Background Age-related bone deteriorations are the common endocrine disorders in the elderly population, leading to an increased risk of fractures. Therefore, effective treatment strategies provide a way to prevent bone loss and improve the quality of life in the elderly population. The present study aimed to investigate the anti-osteoporotic effects of doxercalciferol (DOX) in aging mice. Methods Bone metabolism-related markers were measured by ELISA assay. The expression of bone formation and resorption-related genes was performed by RT-qPCR analysis.
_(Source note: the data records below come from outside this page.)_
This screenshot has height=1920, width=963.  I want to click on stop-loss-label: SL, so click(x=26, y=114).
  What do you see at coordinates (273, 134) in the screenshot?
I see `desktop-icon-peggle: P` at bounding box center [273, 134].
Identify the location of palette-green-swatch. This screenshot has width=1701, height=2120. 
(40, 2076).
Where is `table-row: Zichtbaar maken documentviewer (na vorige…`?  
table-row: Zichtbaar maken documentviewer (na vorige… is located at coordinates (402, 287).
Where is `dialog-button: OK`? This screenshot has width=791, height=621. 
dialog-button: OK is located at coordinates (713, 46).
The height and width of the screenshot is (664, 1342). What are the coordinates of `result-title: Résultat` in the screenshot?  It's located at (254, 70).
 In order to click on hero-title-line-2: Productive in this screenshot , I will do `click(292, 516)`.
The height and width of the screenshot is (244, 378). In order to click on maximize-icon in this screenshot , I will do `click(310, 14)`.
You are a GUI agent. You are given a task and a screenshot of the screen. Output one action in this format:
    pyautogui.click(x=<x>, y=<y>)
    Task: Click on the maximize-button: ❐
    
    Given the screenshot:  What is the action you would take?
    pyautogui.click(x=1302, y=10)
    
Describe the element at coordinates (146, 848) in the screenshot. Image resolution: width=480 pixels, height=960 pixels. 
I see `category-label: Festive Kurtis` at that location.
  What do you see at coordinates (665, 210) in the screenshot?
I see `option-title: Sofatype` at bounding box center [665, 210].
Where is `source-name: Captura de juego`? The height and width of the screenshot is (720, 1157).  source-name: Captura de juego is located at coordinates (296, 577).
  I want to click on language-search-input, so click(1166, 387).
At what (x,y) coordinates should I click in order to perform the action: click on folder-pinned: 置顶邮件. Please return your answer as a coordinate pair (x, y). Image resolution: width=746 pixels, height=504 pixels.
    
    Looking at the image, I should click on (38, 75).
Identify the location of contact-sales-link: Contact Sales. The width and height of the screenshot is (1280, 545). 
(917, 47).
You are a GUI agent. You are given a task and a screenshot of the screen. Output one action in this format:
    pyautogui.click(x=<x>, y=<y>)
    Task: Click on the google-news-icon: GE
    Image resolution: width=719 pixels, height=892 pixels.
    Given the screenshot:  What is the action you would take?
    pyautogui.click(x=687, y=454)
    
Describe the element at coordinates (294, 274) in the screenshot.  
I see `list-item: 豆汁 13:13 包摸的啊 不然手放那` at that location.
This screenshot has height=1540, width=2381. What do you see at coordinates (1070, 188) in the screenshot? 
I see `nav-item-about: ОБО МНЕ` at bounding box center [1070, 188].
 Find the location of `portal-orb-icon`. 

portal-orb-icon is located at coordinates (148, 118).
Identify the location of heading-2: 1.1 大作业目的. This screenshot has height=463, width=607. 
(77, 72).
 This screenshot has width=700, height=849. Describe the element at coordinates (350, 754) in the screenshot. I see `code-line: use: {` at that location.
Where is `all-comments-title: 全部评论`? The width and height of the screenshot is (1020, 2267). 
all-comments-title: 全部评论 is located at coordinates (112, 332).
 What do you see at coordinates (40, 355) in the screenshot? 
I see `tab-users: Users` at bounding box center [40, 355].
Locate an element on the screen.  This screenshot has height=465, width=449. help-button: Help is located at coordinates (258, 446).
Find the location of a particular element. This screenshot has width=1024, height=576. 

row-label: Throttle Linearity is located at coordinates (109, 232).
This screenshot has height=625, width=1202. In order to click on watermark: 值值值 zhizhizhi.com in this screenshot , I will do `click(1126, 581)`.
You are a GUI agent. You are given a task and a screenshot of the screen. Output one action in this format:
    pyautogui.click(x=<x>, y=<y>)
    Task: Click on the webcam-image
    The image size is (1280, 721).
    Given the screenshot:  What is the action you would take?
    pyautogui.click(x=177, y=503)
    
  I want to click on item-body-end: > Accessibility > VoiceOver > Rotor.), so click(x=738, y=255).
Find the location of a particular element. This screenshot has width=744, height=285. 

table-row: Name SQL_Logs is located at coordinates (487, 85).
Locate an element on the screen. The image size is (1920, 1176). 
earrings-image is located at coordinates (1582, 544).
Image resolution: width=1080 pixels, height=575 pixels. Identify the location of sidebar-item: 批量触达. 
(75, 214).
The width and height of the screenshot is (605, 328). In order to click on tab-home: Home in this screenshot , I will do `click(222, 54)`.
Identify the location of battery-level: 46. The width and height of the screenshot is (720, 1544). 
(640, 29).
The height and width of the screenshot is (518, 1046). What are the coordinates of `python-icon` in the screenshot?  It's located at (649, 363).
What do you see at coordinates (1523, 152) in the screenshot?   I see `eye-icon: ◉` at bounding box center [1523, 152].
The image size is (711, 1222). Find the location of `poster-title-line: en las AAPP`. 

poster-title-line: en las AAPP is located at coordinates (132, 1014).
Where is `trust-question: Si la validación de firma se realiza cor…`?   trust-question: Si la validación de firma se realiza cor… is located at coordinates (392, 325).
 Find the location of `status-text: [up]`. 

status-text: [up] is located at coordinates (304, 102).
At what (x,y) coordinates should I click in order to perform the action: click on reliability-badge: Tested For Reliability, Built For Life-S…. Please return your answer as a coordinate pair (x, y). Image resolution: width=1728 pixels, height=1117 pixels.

Hematoxylin and eosin (H&E) and Safranin O staining were performed to analyze the trabecular bone and cartilage degeneration. Results Aging resulted in urine Ca excretion, a decrease in bone Ca content and reduction of biomechanical strength in mice. We also found that the level of PTH was increased in aging mice, while DOX administration markedly down-regulated serum PTH in aging mice. H&E and Safranin O staining showed that DOX protected against aging-induced bone loss and cartilage regeneration in the tibia from aging mice. Furthermore, DOX treatment resulted in an increase in Runx2, osterix and Col1a1 mRNA expression and a decrease in Ctsk, MMP-9 and CAII mRNA expression in the tibia from aging mice. Conclusion These findings indicated that DOX had a beneficial effect on age-related bone deteriorations in aging mice by promoting osteoblast activity and cartilage regeneration and inhibiting osteoclast-specific genes expression.